-- Exercise data follows --

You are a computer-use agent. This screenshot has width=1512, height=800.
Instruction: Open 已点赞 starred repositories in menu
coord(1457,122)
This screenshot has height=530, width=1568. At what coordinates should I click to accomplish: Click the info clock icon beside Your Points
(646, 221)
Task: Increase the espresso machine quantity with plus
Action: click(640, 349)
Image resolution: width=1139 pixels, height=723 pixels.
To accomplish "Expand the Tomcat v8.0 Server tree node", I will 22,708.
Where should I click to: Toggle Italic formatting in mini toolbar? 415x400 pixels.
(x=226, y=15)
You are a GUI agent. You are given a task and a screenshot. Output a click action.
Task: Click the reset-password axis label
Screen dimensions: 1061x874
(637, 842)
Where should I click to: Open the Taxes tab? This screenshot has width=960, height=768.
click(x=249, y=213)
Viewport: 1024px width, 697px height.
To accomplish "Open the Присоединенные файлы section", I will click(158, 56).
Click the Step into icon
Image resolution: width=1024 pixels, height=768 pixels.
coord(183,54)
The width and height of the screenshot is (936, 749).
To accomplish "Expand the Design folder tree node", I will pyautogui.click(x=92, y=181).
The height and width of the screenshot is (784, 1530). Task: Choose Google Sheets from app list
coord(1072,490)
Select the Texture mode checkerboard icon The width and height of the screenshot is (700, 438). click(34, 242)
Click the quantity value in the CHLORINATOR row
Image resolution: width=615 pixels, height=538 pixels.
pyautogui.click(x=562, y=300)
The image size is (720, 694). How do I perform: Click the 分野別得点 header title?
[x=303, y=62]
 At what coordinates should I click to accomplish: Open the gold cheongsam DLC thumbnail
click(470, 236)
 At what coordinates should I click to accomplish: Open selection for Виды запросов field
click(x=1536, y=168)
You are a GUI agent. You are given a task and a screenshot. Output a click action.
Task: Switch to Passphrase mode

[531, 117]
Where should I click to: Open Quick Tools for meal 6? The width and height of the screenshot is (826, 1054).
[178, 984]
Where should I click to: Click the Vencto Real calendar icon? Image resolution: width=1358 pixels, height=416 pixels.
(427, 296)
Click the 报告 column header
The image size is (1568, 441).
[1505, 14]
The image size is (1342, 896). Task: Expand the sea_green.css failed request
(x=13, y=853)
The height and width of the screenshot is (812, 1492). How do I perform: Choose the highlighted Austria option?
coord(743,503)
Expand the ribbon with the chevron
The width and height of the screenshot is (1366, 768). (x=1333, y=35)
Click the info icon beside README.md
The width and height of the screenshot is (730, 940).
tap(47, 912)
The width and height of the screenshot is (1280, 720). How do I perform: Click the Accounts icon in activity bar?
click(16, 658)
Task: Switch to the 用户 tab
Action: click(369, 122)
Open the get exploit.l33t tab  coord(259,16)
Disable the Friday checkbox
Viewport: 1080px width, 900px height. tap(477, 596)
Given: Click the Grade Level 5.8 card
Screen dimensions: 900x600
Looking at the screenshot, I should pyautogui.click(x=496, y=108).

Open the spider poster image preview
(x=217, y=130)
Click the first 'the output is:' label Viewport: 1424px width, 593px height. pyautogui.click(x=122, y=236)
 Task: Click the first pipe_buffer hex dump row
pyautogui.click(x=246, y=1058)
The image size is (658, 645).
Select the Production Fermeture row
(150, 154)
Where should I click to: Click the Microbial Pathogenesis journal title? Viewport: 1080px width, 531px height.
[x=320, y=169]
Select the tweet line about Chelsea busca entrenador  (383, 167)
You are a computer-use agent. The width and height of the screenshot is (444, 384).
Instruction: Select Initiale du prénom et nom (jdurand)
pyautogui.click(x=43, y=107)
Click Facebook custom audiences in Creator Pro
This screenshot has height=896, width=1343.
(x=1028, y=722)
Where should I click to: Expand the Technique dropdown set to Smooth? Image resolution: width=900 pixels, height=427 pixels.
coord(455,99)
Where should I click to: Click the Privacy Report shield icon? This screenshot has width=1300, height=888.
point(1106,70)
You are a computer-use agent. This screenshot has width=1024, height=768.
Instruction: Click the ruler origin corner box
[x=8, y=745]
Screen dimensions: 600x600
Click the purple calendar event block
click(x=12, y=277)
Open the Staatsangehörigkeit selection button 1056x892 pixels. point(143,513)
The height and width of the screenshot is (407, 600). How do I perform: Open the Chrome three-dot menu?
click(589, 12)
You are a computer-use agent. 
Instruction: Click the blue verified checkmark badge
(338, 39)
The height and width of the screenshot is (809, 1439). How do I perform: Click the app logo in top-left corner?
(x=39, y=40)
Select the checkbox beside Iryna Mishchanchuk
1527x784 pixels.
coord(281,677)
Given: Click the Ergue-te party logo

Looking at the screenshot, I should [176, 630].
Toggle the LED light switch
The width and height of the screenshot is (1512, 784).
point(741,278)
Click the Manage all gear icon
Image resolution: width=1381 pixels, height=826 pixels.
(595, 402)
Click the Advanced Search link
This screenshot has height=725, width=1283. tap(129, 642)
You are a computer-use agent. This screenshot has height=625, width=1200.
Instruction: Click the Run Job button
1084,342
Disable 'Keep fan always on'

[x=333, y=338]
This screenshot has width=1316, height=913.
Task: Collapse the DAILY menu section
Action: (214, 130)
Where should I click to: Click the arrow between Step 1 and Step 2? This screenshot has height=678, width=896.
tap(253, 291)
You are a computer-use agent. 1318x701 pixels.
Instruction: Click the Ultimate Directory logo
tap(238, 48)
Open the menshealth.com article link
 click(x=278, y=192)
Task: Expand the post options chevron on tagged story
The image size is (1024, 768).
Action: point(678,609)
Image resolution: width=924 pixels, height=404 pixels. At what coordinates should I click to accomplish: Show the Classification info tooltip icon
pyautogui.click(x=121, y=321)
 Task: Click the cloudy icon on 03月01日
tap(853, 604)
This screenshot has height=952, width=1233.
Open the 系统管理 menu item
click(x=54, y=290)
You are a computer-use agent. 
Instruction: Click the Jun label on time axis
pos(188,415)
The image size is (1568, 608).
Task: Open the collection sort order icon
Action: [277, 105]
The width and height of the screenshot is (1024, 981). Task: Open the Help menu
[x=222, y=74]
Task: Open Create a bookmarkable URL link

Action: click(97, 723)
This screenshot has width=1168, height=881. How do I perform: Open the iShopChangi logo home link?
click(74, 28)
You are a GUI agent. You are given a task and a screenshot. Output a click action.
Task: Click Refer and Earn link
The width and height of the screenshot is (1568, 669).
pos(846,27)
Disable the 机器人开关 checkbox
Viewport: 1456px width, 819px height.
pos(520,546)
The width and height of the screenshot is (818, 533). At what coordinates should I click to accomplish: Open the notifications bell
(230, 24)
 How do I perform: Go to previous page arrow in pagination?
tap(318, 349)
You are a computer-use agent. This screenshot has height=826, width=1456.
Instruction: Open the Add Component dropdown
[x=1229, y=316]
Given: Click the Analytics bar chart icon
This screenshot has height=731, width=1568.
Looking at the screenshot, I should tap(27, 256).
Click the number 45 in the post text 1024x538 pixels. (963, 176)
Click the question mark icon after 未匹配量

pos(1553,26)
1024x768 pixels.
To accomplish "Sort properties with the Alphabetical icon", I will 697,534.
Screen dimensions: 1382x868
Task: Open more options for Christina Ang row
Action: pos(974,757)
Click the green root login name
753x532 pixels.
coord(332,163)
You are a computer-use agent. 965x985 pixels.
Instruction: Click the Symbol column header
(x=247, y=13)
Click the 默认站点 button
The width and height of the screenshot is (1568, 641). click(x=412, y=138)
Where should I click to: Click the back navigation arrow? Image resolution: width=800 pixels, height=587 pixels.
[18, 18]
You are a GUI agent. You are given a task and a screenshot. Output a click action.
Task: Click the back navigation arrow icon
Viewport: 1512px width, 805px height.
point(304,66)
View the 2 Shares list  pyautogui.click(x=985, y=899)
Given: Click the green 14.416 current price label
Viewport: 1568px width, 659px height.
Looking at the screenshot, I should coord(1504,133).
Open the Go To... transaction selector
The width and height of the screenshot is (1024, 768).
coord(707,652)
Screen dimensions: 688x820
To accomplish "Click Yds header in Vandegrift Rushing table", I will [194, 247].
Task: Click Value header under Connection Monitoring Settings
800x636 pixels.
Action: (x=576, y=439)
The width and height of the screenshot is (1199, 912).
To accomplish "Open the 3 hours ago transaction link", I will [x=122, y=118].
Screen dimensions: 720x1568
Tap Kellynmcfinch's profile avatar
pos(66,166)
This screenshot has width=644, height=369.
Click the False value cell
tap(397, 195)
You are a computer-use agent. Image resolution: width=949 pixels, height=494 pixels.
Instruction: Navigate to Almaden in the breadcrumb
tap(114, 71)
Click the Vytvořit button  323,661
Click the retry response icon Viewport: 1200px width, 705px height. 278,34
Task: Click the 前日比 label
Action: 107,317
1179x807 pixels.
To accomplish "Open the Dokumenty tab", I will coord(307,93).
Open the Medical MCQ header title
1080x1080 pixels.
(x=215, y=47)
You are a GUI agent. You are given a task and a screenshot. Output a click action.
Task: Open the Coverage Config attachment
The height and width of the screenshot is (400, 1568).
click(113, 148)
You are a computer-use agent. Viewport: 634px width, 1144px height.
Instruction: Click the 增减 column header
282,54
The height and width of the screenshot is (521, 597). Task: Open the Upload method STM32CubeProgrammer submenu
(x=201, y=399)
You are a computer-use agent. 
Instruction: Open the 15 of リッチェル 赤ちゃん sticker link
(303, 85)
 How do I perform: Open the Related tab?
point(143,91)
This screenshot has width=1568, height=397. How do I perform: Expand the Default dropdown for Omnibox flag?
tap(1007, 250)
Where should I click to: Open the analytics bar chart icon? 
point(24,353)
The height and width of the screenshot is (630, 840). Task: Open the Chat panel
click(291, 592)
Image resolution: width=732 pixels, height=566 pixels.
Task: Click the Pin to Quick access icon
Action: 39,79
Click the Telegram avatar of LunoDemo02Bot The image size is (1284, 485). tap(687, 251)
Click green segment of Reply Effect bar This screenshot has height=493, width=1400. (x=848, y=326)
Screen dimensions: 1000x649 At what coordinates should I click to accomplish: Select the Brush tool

-- Exercise data concluded --

Description of the task
Taking the entries above, write out exactly each line from the one holding "Where should I click to: Toggle" to the one holding "The width and height of the screenshot is (936, 749).", both included, and stop there.

Solution for this problem
Where should I click to: Toggle Italic formatting in mini toolbar? 415x400 pixels.
(x=226, y=15)
You are a GUI agent. You are given a task and a screenshot. Output a click action.
Task: Click the reset-password axis label
Screen dimensions: 1061x874
(637, 842)
Where should I click to: Open the Taxes tab? This screenshot has width=960, height=768.
click(x=249, y=213)
Viewport: 1024px width, 697px height.
To accomplish "Open the Присоединенные файлы section", I will click(158, 56).
Click the Step into icon
Image resolution: width=1024 pixels, height=768 pixels.
coord(183,54)
The width and height of the screenshot is (936, 749).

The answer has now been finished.